The Story
Why it exists.
The beginning
Matcha Rush emerged from a specific question: what does calm smell like when it's not a metaphor? Perfumer Onyi Ifeguni built the composition around a green tea blend she describes as creamy and toasted, layered with puffed rice for warmth and nostalgia. The florals, lily of the valley, buddleia, bring something softer, almost memory-like. The name says rush, but the fragrance moves slowly. It's a study in contrast. A name that implies urgency, wrapped in a scent that refuses to hurry.

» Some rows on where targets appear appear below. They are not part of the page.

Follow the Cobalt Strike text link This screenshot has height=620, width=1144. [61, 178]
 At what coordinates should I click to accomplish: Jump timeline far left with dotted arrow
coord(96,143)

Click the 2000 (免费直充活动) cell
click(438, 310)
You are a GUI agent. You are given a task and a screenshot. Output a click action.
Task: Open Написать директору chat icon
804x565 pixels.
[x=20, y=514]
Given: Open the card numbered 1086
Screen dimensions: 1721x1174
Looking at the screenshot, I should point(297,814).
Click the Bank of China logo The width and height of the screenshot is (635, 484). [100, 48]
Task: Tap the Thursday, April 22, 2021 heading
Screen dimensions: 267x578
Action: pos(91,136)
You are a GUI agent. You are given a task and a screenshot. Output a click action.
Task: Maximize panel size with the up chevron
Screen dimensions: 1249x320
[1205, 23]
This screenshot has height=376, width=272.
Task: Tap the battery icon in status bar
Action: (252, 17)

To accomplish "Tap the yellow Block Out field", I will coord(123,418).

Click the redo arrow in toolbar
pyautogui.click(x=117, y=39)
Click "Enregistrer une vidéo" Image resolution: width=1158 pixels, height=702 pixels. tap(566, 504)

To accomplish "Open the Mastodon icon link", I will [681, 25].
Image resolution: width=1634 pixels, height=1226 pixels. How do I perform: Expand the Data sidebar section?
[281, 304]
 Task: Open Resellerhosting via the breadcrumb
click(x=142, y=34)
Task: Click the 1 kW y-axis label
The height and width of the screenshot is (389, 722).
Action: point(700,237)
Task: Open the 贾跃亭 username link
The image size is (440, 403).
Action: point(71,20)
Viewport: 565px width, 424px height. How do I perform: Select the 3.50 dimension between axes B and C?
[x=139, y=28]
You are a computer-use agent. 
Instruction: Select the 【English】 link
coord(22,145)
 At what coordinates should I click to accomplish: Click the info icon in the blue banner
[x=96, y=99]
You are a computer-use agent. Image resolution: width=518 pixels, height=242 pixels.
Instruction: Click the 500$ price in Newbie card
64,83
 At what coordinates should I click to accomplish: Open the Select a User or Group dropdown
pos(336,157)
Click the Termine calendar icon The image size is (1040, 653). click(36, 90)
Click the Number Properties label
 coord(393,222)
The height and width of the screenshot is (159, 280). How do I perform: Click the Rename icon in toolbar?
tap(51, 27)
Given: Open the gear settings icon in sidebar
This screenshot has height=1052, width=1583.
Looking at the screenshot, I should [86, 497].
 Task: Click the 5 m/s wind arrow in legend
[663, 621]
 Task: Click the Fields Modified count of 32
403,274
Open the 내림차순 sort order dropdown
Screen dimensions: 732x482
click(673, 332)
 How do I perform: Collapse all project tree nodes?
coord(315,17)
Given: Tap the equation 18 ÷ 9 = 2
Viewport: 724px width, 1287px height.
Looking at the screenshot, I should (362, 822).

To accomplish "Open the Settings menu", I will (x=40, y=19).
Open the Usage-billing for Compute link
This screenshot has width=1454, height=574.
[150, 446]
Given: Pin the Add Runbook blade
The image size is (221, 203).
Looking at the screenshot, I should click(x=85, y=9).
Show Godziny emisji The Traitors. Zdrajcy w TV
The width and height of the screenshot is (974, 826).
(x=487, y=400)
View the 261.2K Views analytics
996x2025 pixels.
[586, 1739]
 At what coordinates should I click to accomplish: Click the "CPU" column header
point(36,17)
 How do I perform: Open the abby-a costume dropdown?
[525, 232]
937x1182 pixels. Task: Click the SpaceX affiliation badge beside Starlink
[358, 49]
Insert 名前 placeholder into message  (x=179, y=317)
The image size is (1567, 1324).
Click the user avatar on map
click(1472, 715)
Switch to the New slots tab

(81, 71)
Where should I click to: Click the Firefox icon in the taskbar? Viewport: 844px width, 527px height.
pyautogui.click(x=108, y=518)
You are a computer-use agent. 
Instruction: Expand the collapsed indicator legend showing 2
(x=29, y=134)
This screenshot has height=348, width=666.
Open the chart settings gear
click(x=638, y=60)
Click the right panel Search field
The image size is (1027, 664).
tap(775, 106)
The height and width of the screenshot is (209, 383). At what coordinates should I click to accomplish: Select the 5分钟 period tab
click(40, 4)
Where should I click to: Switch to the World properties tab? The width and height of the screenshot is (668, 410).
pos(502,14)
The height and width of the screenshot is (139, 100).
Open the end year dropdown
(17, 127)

The puffed rice note is what makes this unusual. Not a common perfumery material, it requires a specific accord to capture that warm, slightly sweet, cereal-like quality. Here it sits beneath the green tea like a foundation, giving the brighter top notes somewhere warm to land. The buddleia, a flower also known as butterfly bush, adds a gentle herbal sweetness that bridges the tea and the florals without competing. It's a composition that trusts patience.
The evolution
The opening hits quick: orange peel and mint, rhubarb's tartness, then the matcha. Bright and immediate. Around ten minutes in, the green tea deepens, the puffed rice warmth rises, and the florals begin their slow entrance. Lily of the valley and buddleia don't arrive all at once. They drift. The mate keeps the heart herbal without sharpness. By hour two, the florals soften into the background and the woods take over, guaiac wood, sandalwood, vetiver. Hazelnut lingers. Jasmine whispers. The green tea never fully disappears. It becomes a quiet thread through the drydown, holding everything together.
Cultural impact
Matcha Rush enters a crowded green tea fragrance space with something specific: the puffed rice accord. Rather than relying on the typical bitter matcha interpretation, this one leans warm and toasted. It's positioned for wearers who want calm without fragility, and green without the aquatic freshness that dominates that category.